--- Work item ---
A word-for-word restatement of all the records is the required answer.
BEGIN Exercise data
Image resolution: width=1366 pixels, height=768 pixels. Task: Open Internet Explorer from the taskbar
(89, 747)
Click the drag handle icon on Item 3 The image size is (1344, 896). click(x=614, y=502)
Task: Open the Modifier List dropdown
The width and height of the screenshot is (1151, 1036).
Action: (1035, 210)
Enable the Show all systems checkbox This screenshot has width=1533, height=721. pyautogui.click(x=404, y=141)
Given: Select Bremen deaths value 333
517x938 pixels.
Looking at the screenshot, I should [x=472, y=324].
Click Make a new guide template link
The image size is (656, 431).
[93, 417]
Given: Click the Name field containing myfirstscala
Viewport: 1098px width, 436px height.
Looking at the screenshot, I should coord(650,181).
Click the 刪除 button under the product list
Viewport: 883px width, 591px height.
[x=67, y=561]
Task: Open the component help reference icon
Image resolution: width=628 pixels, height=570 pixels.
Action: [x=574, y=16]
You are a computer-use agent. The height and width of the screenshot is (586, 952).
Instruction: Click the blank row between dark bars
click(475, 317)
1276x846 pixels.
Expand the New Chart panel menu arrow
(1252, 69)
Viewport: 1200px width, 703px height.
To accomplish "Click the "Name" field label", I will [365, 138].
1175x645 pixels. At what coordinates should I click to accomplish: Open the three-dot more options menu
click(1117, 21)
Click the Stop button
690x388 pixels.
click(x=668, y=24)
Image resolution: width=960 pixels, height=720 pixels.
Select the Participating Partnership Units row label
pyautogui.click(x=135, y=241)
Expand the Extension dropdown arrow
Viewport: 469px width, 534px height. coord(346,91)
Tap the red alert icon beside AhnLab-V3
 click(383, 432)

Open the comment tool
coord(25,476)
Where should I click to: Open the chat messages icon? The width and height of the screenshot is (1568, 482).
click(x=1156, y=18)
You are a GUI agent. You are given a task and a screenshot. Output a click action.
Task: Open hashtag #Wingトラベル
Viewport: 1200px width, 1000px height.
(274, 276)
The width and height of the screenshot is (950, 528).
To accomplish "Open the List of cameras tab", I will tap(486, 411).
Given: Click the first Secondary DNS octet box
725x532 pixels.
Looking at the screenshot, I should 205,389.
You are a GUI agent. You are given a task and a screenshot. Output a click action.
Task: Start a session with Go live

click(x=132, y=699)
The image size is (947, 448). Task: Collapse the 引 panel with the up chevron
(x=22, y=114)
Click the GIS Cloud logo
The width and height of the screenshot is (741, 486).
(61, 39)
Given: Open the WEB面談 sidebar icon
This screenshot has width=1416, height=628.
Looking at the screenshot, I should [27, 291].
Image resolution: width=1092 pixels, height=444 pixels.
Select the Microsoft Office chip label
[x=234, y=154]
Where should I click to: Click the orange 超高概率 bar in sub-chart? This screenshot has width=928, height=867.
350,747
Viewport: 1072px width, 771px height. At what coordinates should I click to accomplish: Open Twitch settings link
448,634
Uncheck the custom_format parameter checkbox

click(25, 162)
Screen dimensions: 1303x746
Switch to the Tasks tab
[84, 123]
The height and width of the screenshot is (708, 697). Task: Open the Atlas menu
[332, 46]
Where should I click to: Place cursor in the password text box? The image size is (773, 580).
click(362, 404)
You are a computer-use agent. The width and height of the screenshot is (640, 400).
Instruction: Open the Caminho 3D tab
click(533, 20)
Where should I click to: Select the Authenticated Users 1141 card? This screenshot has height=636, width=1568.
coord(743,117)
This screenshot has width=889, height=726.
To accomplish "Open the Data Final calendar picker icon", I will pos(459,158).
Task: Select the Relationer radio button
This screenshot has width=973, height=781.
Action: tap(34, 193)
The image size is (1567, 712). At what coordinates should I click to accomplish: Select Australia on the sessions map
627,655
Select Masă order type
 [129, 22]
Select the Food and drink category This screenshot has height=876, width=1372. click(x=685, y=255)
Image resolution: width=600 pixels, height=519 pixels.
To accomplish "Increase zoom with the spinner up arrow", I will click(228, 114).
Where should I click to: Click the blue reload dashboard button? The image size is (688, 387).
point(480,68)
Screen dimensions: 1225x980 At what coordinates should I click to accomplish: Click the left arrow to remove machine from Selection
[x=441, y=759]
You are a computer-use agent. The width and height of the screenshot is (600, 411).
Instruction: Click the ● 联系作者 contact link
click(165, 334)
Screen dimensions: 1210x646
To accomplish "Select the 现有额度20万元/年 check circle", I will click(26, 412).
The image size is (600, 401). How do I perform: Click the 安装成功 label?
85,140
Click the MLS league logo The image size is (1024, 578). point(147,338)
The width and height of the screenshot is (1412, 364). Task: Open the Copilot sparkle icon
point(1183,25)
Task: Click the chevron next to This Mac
END Exercise data
--- Solved problem ---
Image resolution: width=1366 pixels, height=768 pixels. Task: Open Internet Explorer from the taskbar
(89, 747)
Click the drag handle icon on Item 3 The image size is (1344, 896). click(x=614, y=502)
Task: Open the Modifier List dropdown
The width and height of the screenshot is (1151, 1036).
Action: (1035, 210)
Enable the Show all systems checkbox This screenshot has width=1533, height=721. pyautogui.click(x=404, y=141)
Given: Select Bremen deaths value 333
517x938 pixels.
Looking at the screenshot, I should [x=472, y=324].
Click Make a new guide template link
The image size is (656, 431).
[93, 417]
Given: Click the Name field containing myfirstscala
Viewport: 1098px width, 436px height.
Looking at the screenshot, I should coord(650,181).
Click the 刪除 button under the product list
Viewport: 883px width, 591px height.
[x=67, y=561]
Task: Open the component help reference icon
Image resolution: width=628 pixels, height=570 pixels.
Action: [x=574, y=16]
You are a computer-use agent. The height and width of the screenshot is (586, 952).
Instruction: Click the blank row between dark bars
click(475, 317)
1276x846 pixels.
Expand the New Chart panel menu arrow
(1252, 69)
Viewport: 1200px width, 703px height.
To accomplish "Click the "Name" field label", I will [365, 138].
1175x645 pixels. At what coordinates should I click to accomplish: Open the three-dot more options menu
click(1117, 21)
Click the Stop button
690x388 pixels.
click(x=668, y=24)
Image resolution: width=960 pixels, height=720 pixels.
Select the Participating Partnership Units row label
pyautogui.click(x=135, y=241)
Expand the Extension dropdown arrow
Viewport: 469px width, 534px height. coord(346,91)
Tap the red alert icon beside AhnLab-V3
 click(383, 432)

Open the comment tool
coord(25,476)
Where should I click to: Open the chat messages icon? The width and height of the screenshot is (1568, 482).
click(x=1156, y=18)
You are a GUI agent. You are given a task and a screenshot. Output a click action.
Task: Open hashtag #Wingトラベル
Viewport: 1200px width, 1000px height.
(274, 276)
The width and height of the screenshot is (950, 528).
To accomplish "Open the List of cameras tab", I will tap(486, 411).
Given: Click the first Secondary DNS octet box
725x532 pixels.
Looking at the screenshot, I should 205,389.
You are a GUI agent. You are given a task and a screenshot. Output a click action.
Task: Start a session with Go live

click(x=132, y=699)
The image size is (947, 448). Task: Collapse the 引 panel with the up chevron
(x=22, y=114)
Click the GIS Cloud logo
The width and height of the screenshot is (741, 486).
(61, 39)
Given: Open the WEB面談 sidebar icon
This screenshot has width=1416, height=628.
Looking at the screenshot, I should [27, 291].
Image resolution: width=1092 pixels, height=444 pixels.
Select the Microsoft Office chip label
[x=234, y=154]
Where should I click to: Click the orange 超高概率 bar in sub-chart? This screenshot has width=928, height=867.
350,747
Viewport: 1072px width, 771px height. At what coordinates should I click to accomplish: Open Twitch settings link
448,634
Uncheck the custom_format parameter checkbox

click(25, 162)
Screen dimensions: 1303x746
Switch to the Tasks tab
[84, 123]
The height and width of the screenshot is (708, 697). Task: Open the Atlas menu
[332, 46]
Where should I click to: Place cursor in the password text box? The image size is (773, 580).
click(362, 404)
You are a computer-use agent. The width and height of the screenshot is (640, 400).
Instruction: Open the Caminho 3D tab
click(533, 20)
Where should I click to: Select the Authenticated Users 1141 card? This screenshot has height=636, width=1568.
coord(743,117)
This screenshot has width=889, height=726.
To accomplish "Open the Data Final calendar picker icon", I will pos(459,158).
Task: Select the Relationer radio button
This screenshot has width=973, height=781.
Action: tap(34, 193)
The image size is (1567, 712). At what coordinates should I click to accomplish: Select Australia on the sessions map
627,655
Select Masă order type
 [129, 22]
Select the Food and drink category This screenshot has height=876, width=1372. click(x=685, y=255)
Image resolution: width=600 pixels, height=519 pixels.
To accomplish "Increase zoom with the spinner up arrow", I will click(228, 114).
Where should I click to: Click the blue reload dashboard button? The image size is (688, 387).
point(480,68)
Screen dimensions: 1225x980 At what coordinates should I click to accomplish: Click the left arrow to remove machine from Selection
[x=441, y=759]
You are a computer-use agent. The width and height of the screenshot is (600, 411).
Instruction: Click the ● 联系作者 contact link
click(165, 334)
Screen dimensions: 1210x646
To accomplish "Select the 现有额度20万元/年 check circle", I will click(26, 412).
The image size is (600, 401). How do I perform: Click the 安装成功 label?
85,140
Click the MLS league logo The image size is (1024, 578). point(147,338)
The width and height of the screenshot is (1412, 364). Task: Open the Copilot sparkle icon
point(1183,25)
Task: Click the chevron next to This Mac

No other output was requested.